Summary
Gavin Baker dissects the AI and semiconductor drawdown of July 2026, arguing that public market panic sharply contradicts accelerating on-the-ground fundamentals. He explains why GPU spot prices are still surging, how open source models actually boost infrastructure demand, and why hyperscaler operating cash flow acceleration will fund the buildout without a debt crisis. The episode also covers NVIDIA’s new revenue model, the game theory of memory LTAs, SpaceX’s underappreciated compute business, and the looming threat of AI regulation.
- AI names fell 40–60% in July 2026, but every quantitative demand metric (GPU prices, DRAM spot, token growth) is accelerating.
- Open source model adoption takes margin from frontier labs but shifts token share to cheaper tokens, which still consume the same compute—bullish for AI infrastructure.
- Hyperscale operating cash flow accelerated from 28% to 35% last quarter, with contracted compute set to reprice much higher, making the buildout self-financing.

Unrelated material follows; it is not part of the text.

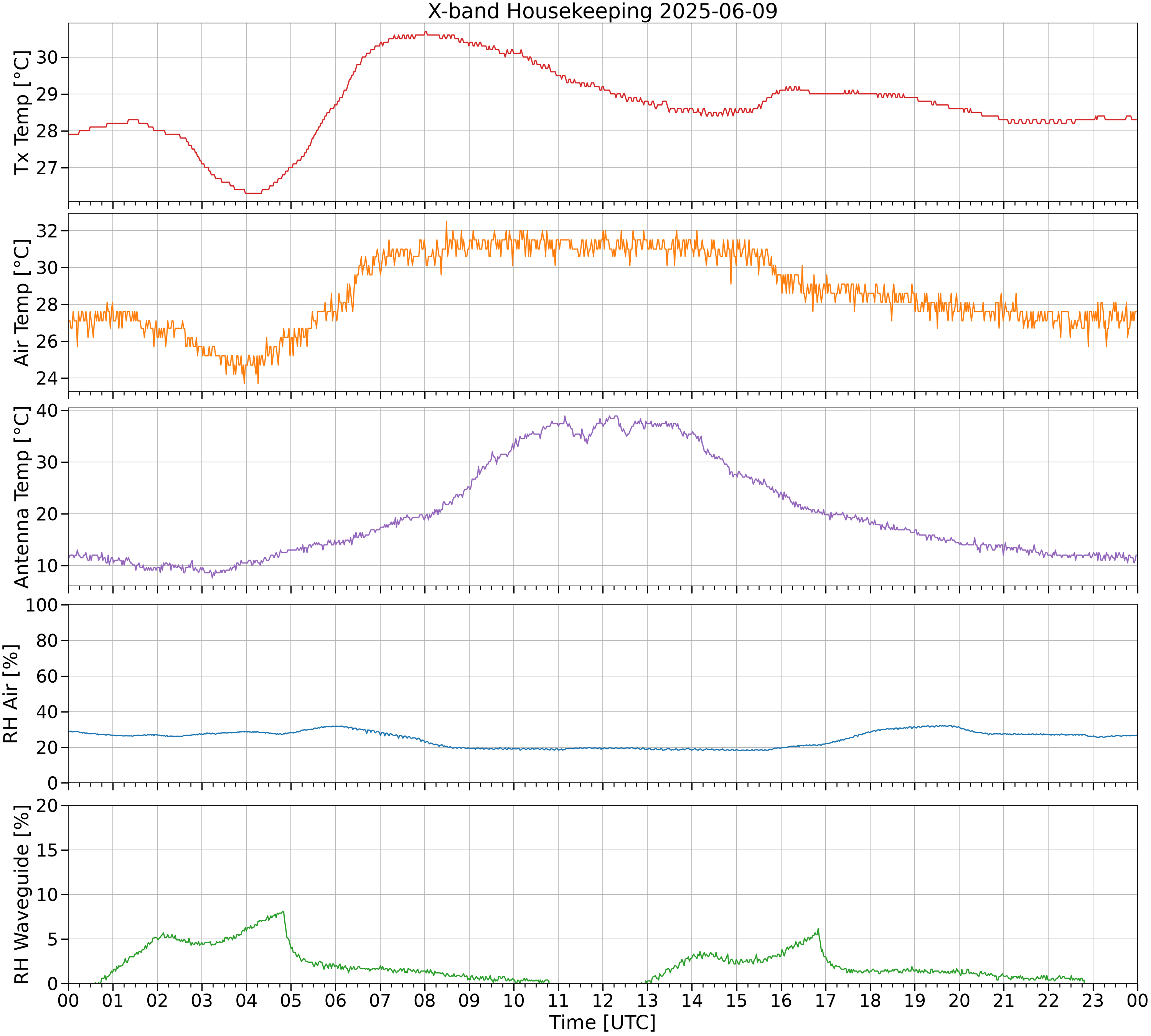
Task: Click the 40 tick on Antenna Temp axis
Action: point(48,411)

- Memory is the single most important lever for AI throughput; LTAs lock in hyperscalers and give memory suppliers durable pricing power.

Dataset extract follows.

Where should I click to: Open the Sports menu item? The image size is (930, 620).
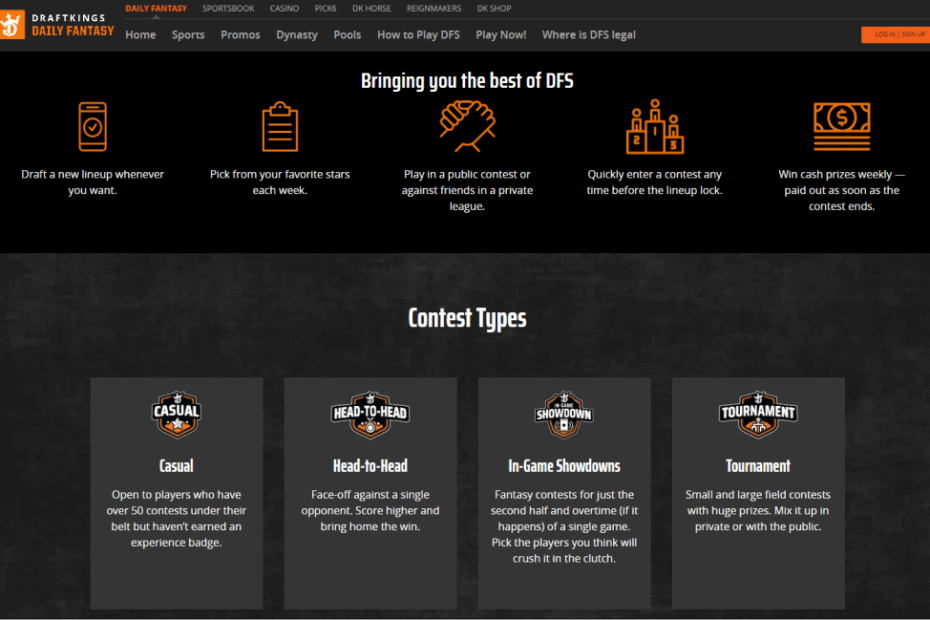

- NVIDIA’s credit wrapper/revenue share model effectively creates a cloud royalty stream, reinforcing its competitive position while the stock trades at a 10-year low P/E.
- SpaceX’s public market debut is misunderstood: its compute capacity and ability to bring on power are far ahead of consensus, with significant upside.
- China’s DUV progress is a long-term risk for semicap equipment but an extreme near-term overreaction likely created a watching setup for ASML.
- Regulatory pushback—data center moratoriums and misinformation about water/power drag—is viewed as the biggest potential risk to the AI capex cycle.